# Bloc de texte

◇ ◇ ◇

Le président de la République française aurait pu également profiter de son voyage aux Etats-Unis pour célébrer le tricentenaire de la fondation de la Nouvelle-Orléans par le gouverneur de Louisiane, Jean-Baptiste Le Moyne de Bienville, en 1718. L’agenda contraint de la visite d’Etat, mardi, et l’invitation à s’exprimer devant le Congrès, le lendemain, ne l’ont pas permis.

23 avril 2018

Les enjeux de la visite d’Emmanuel Macron à Washington

Par Marc Semo - Le Monde

Le président français, qui se rend aux Etats-Unis lundi évoquera le terrorisme, l’Iran et le commerce international avec son homologue Donald Trump.

La visite d’Etat d’Emmanuel Macron, lundi 23 avril à Washington, est la première d’un dirigeant étranger depuis l’installation de Donald Trump à la Maison Blanche. Le président américain a ainsi voulu souligner l’importance qu’il accorde à sa relation avec son « ami » Emmanuel Macron. Ce dernier l’avait reçu avec faste pour le défilé du 14-Juillet et il ne veut pas être en reste.

Les trois jours de la visite d’Emmanuel Macron et de sa femme se dérouleront en grande pompe. Entretien dans le bureau Ovale à la Maison Blanche, dîner à Mount Vernon, la maison de George Washington, adresse au Congrès comme pour tous ses prédécesseurs de la Ve République, à l’exception de François Hollande. Comme Valéry Giscard d’Estaing en 1976, il s’exprimera en anglais pendant une trentaine de minutes. Un discours pour « rappeler les valeurs communes et la volonté de continuer à écrire l’histoire ensemble », souligne l’Elysée. Il a accordé également un grand entretien, diffusé dimanche, à Fox News, la chaîne réactionnaire qu’affectionne Donald Trump. Le président français, accompagné lors de cette visite par Jean-Yves Le Drian (affaires étrangères), Florence Parly (armées) et Bruno Le Maire (économie) abordera dans ses entretiens avec son homologue tous les grands sujets internationaux.

◇ ◇ ◇

# Données extraites
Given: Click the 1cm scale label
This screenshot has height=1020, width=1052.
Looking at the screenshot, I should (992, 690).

◇ ◇ ◇

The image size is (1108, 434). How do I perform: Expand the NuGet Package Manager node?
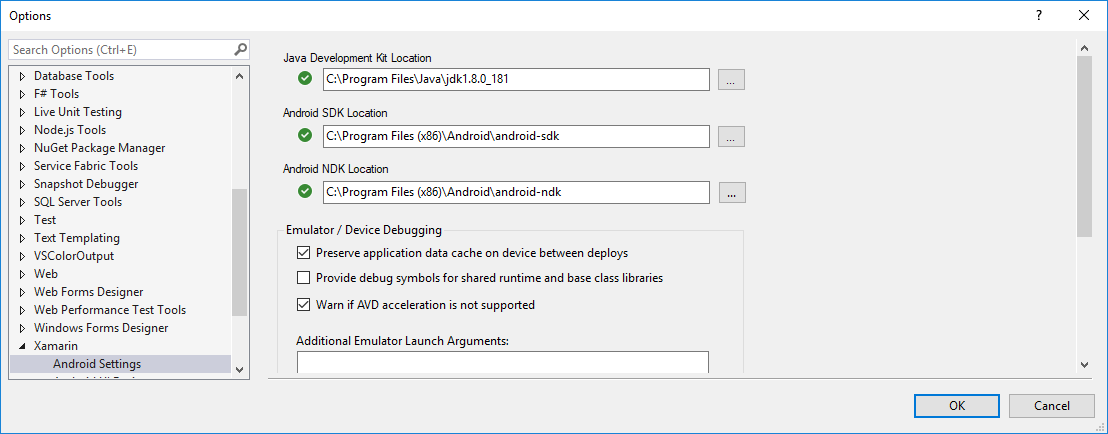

◇ ◇ ◇

# Défi
Selon l'article sur la visite d'Emmanuel Macron à Washington, dans quelle langue le président français s'exprimera-t-il devant le Congrès, et pendant combien de temps environ ? Les enregistrements ne servent à rien ici.

# Réponse ci-dessous
En anglais, pendant une trentaine de minutes.